Bruna Surfistinha tem dois trechos excelentes – além de todo um miolo agradável, cenas até ousadas e uma bonita entrega de Deborah Secco. Um que consegue com notável força tocar nesses pontos – ser atual e ao mesmo tempo eterno – é formado pelas sequências que relatam os bastidores de um prostíbulo. Raras vezes tivemos a oportunidade de observar as meninas em seus tempos mortos, nos momentos em que o sexo não é uma questão – em que esses personagens deixam de existir nas telas. Com um elenco de apoio impecável (de Fabíula Nascimento já esperamos competência, portanto é Cristina Lago que nos atrai com soberba adaptação física), surge o desejo de ficarmos ali pelo resto do filme. São momentos de ternura, de construção de personalidades e perrengues que não estamos acostumados. Pena que a história teve que continuar e as pequenas fiquem largadas pelo caminho.
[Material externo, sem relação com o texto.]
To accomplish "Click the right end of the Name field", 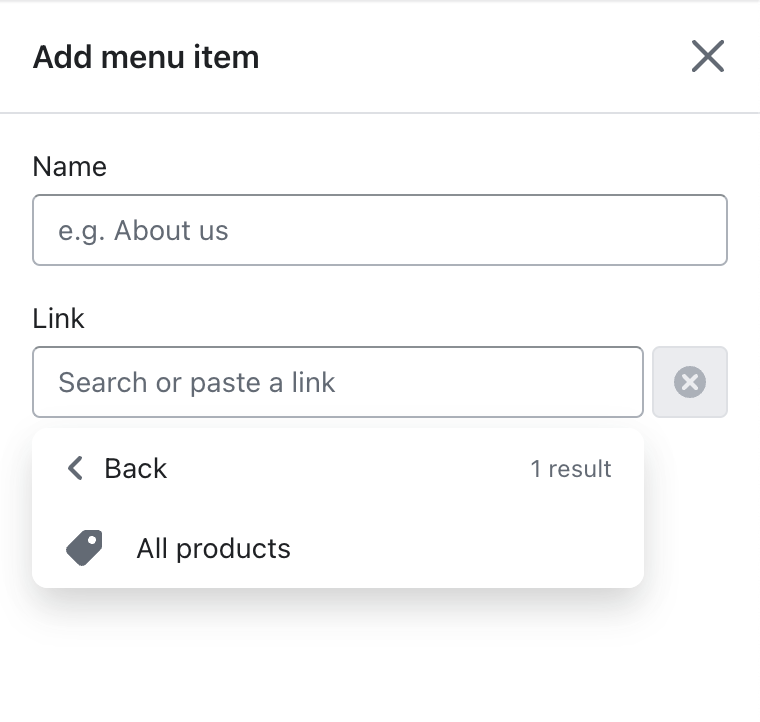I will (x=700, y=230).
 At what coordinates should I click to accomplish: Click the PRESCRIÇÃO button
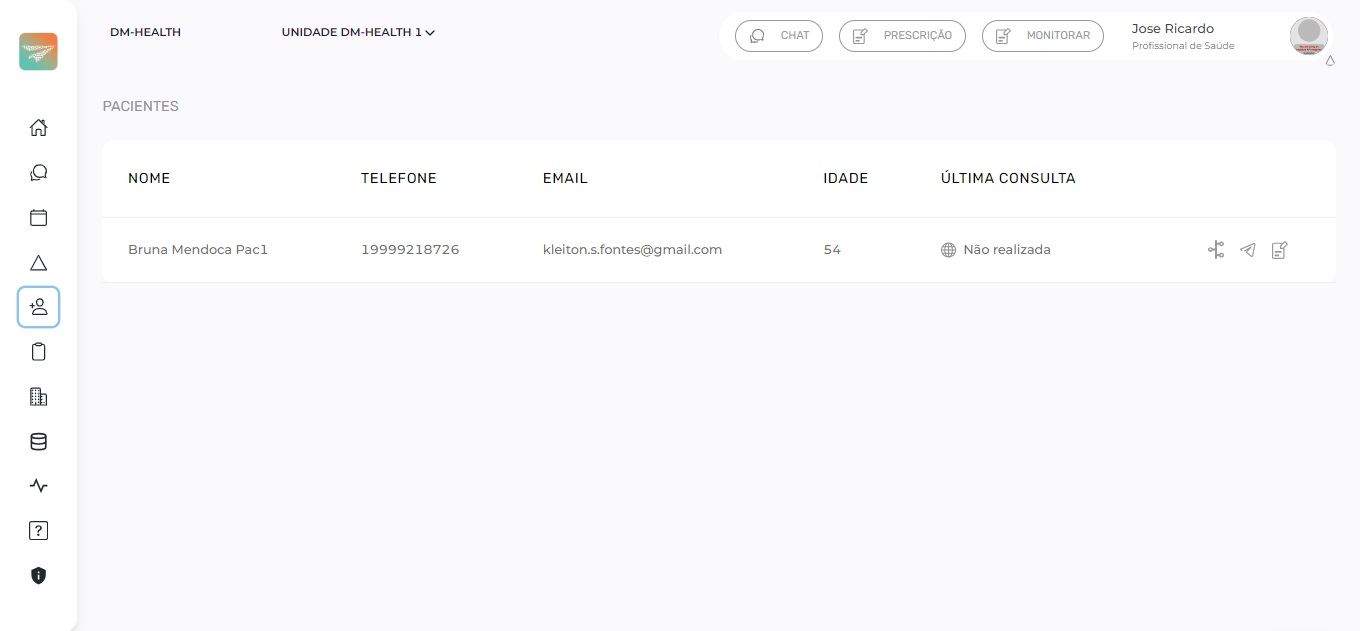pos(902,36)
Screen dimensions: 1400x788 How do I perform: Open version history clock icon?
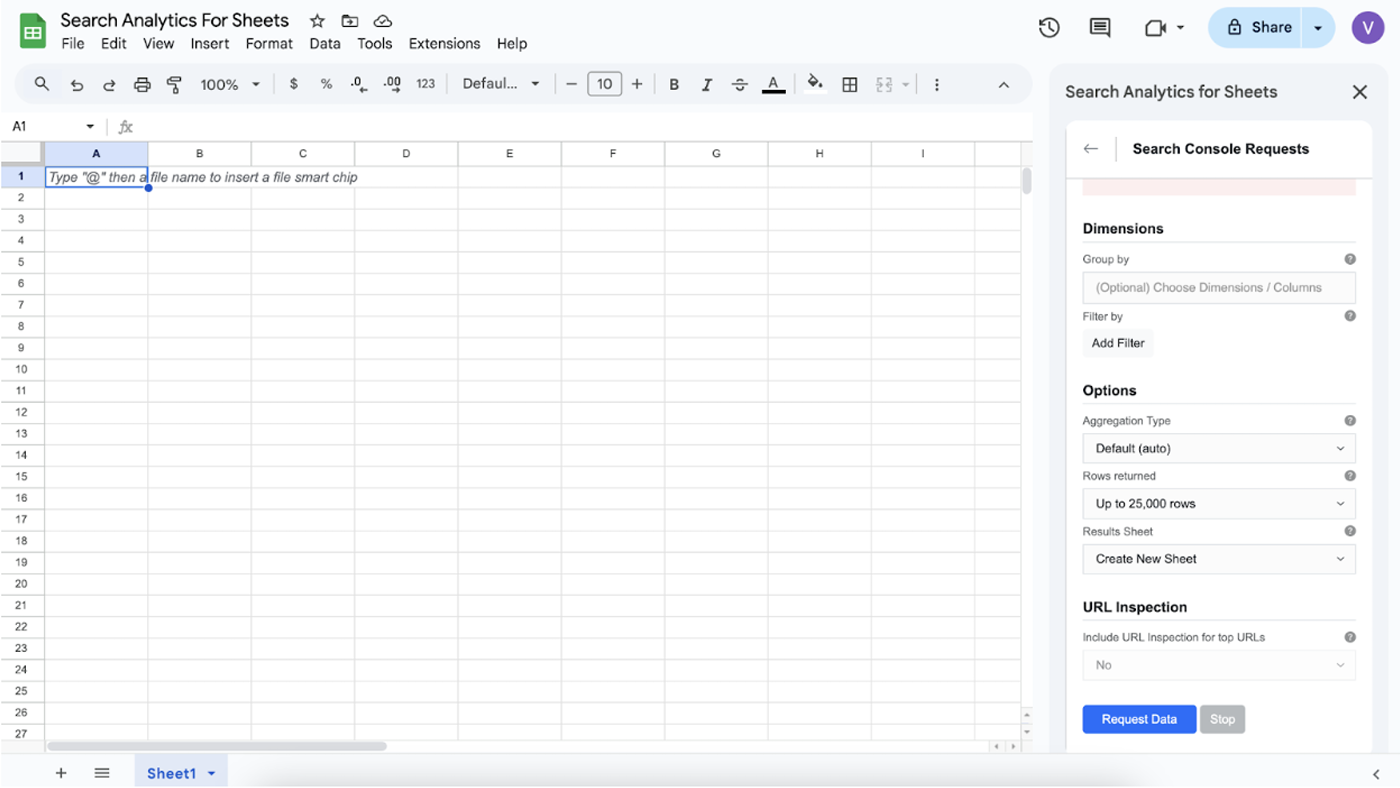pyautogui.click(x=1049, y=28)
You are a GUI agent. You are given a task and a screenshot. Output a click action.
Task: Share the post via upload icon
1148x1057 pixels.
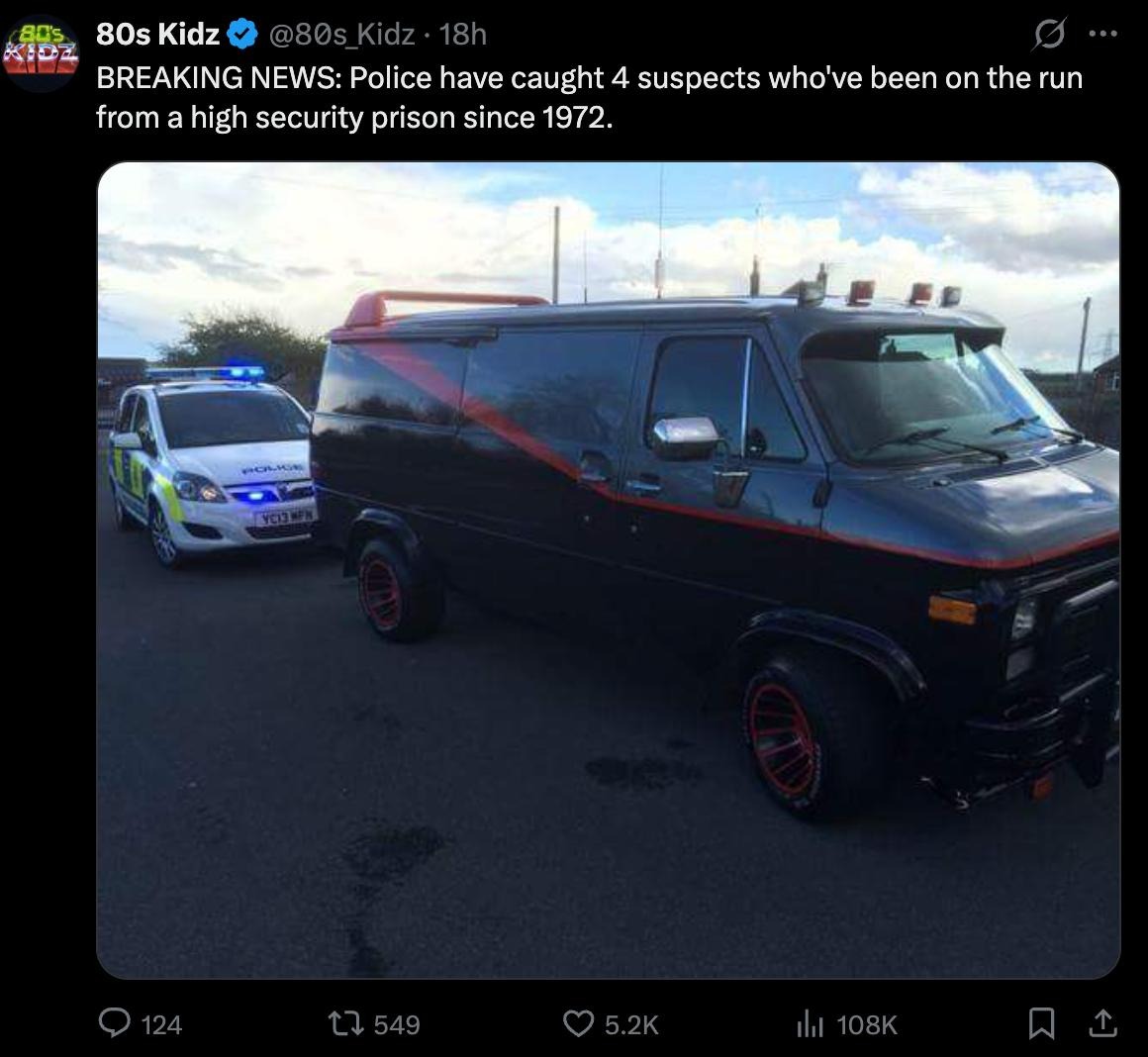(1101, 1023)
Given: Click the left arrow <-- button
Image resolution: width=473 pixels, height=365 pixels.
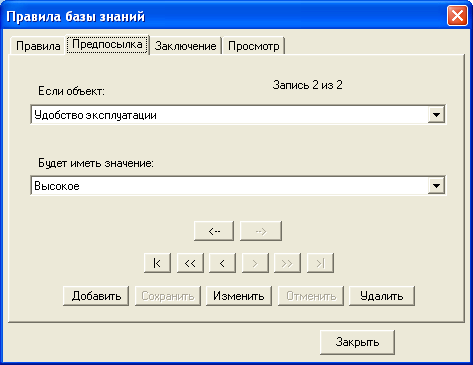Looking at the screenshot, I should point(214,231).
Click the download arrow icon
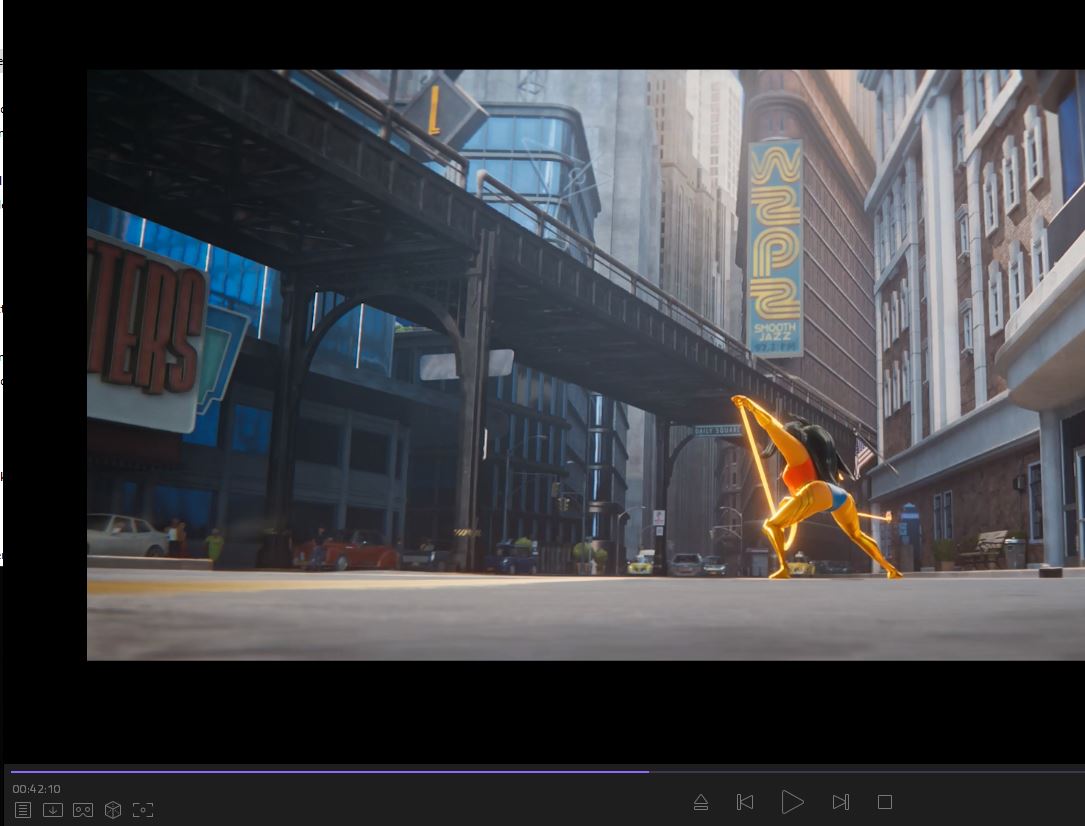1085x826 pixels. click(x=53, y=810)
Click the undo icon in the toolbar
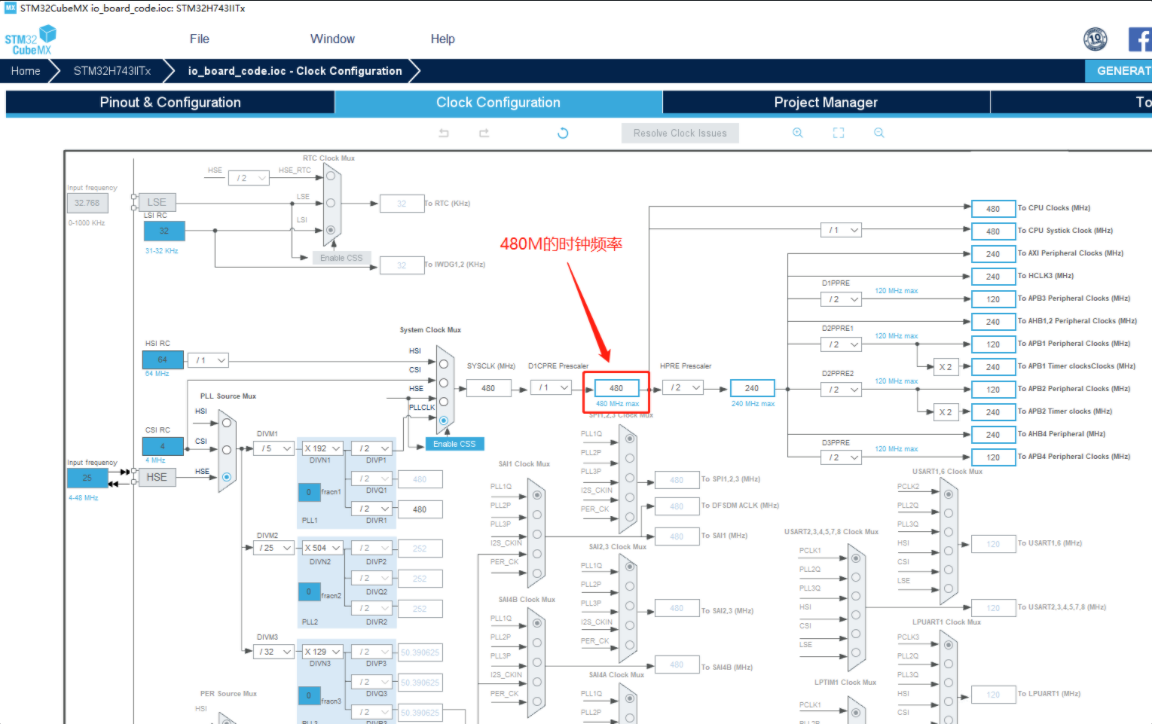 pos(443,132)
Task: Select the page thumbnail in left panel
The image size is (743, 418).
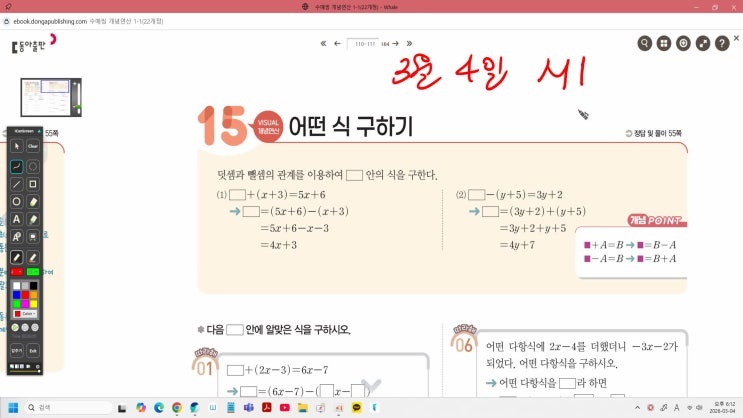Action: (45, 96)
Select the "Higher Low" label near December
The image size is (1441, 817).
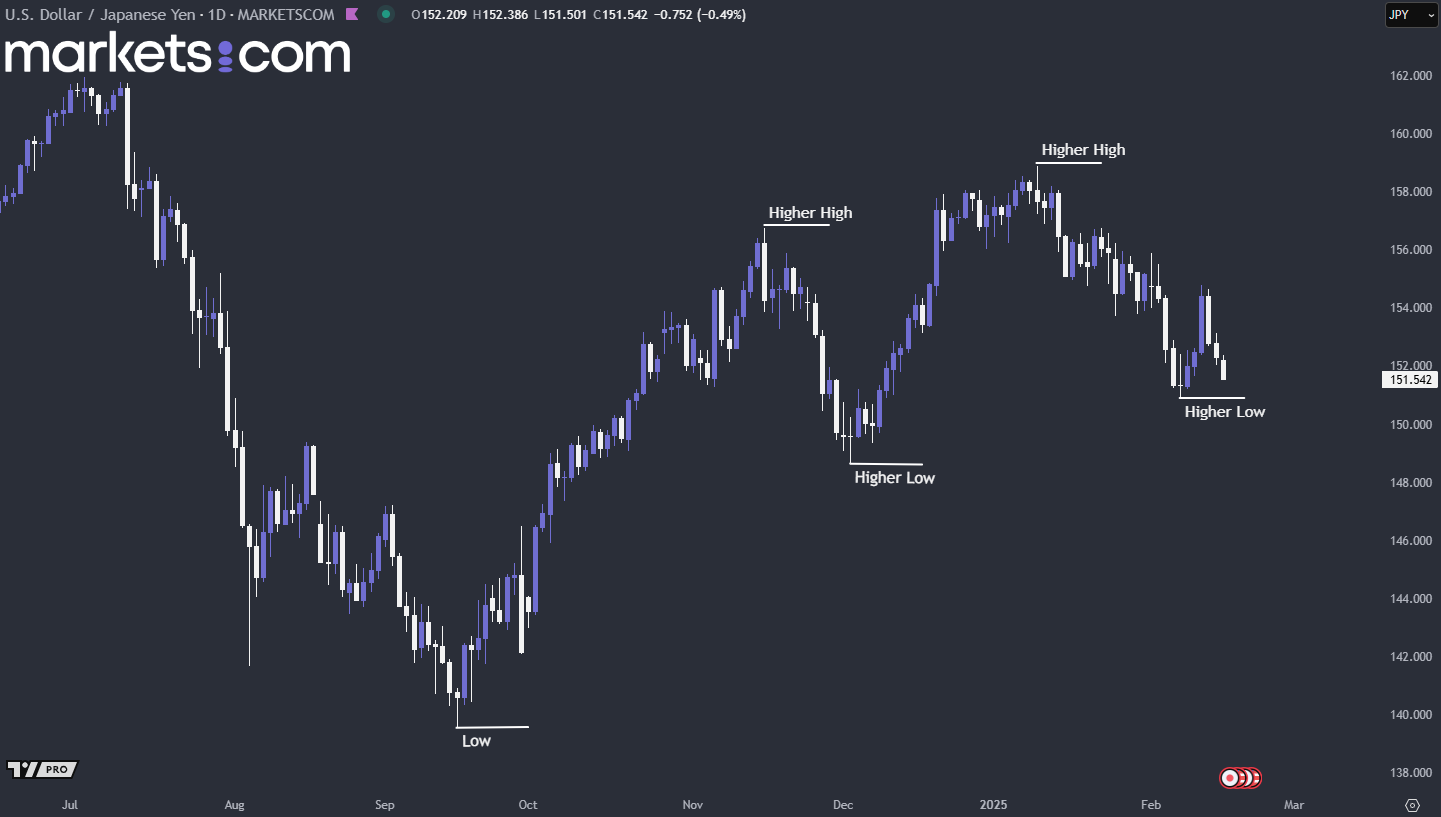pos(894,478)
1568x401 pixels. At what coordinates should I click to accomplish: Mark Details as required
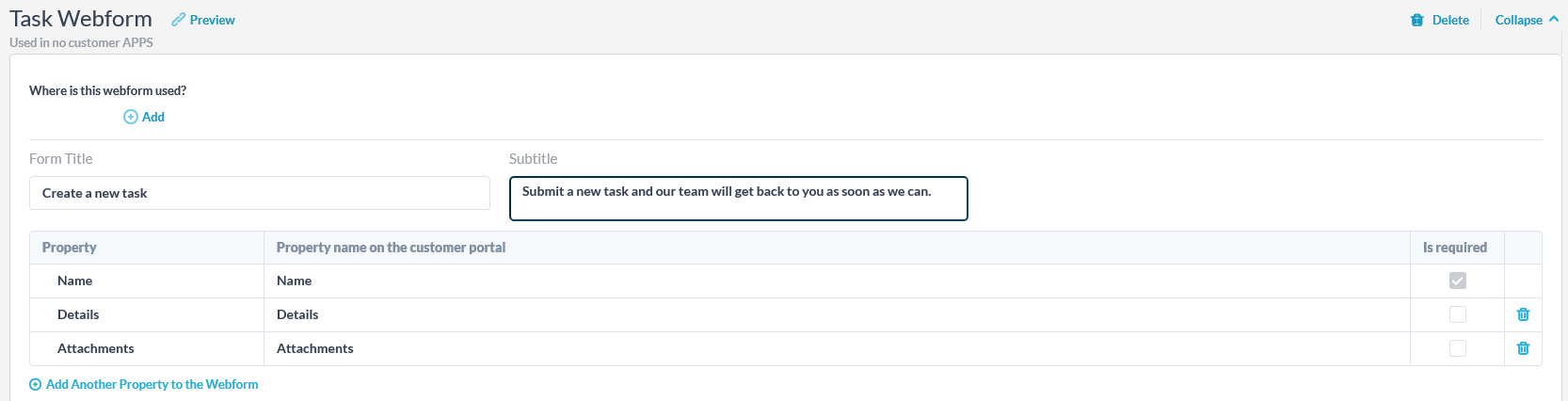tap(1458, 314)
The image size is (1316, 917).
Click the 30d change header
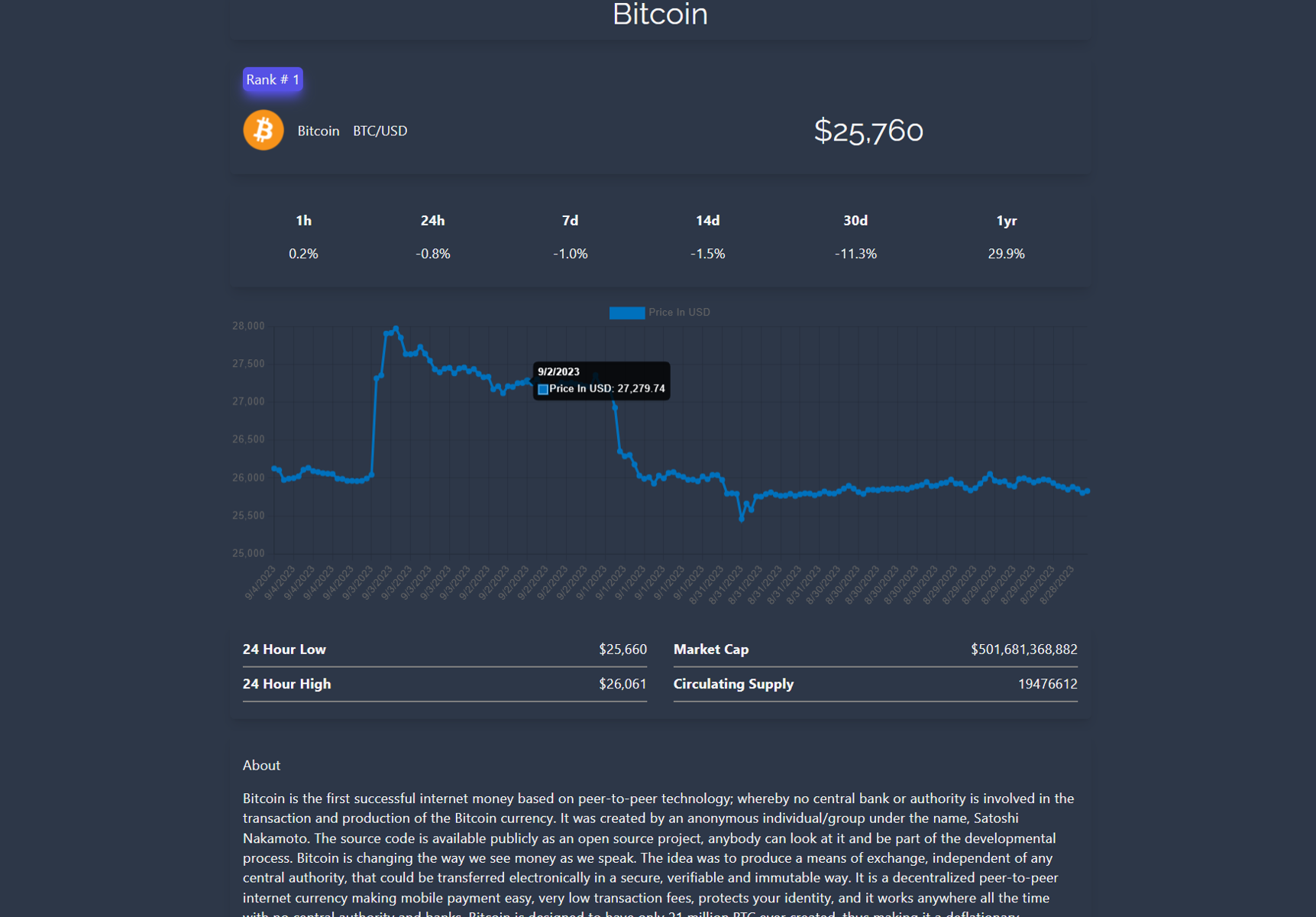855,221
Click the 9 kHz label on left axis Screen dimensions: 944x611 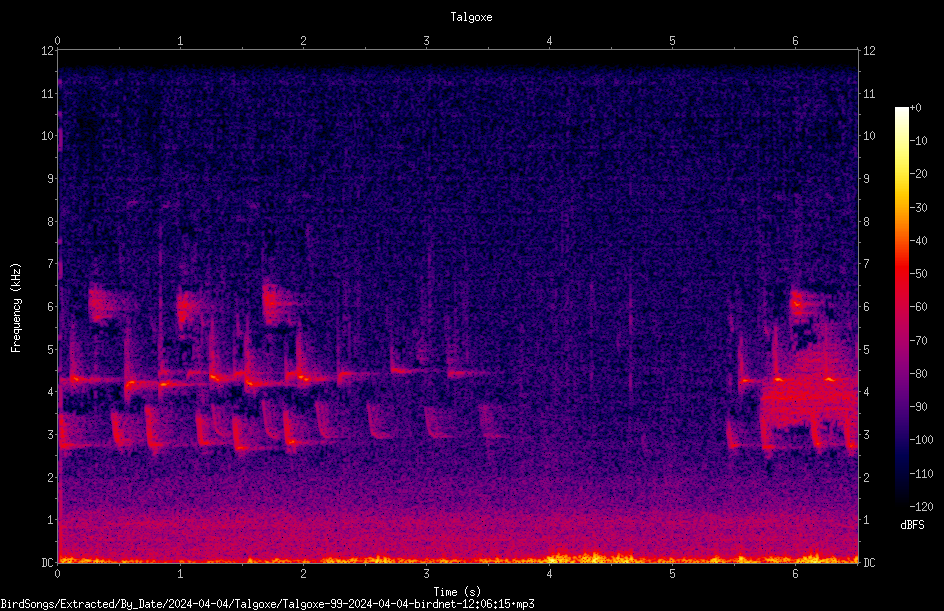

A outra questão que surge com competência é o uso da internet. É a rede que faz de Bruna uma prostituta invulgar. A partir de seu blog, ela inverte sua posição na sociedade e faz isso numa enorme escala, abarcando milhares de pessoas. Se no filme A Rede Social Zuckerberg parece ter inventado uma maneira de conquistar um bilhão de amigos virtuais mesmo sendo um desastre nos relacionamentos pessoais, em Bruna Surfistinha a órfã que sofria bullying consegue o afeto de milhares de homens via www; e mais, ainda se vinga ao dar notas para os clientes, promovendo o seu próprio bullying virtual.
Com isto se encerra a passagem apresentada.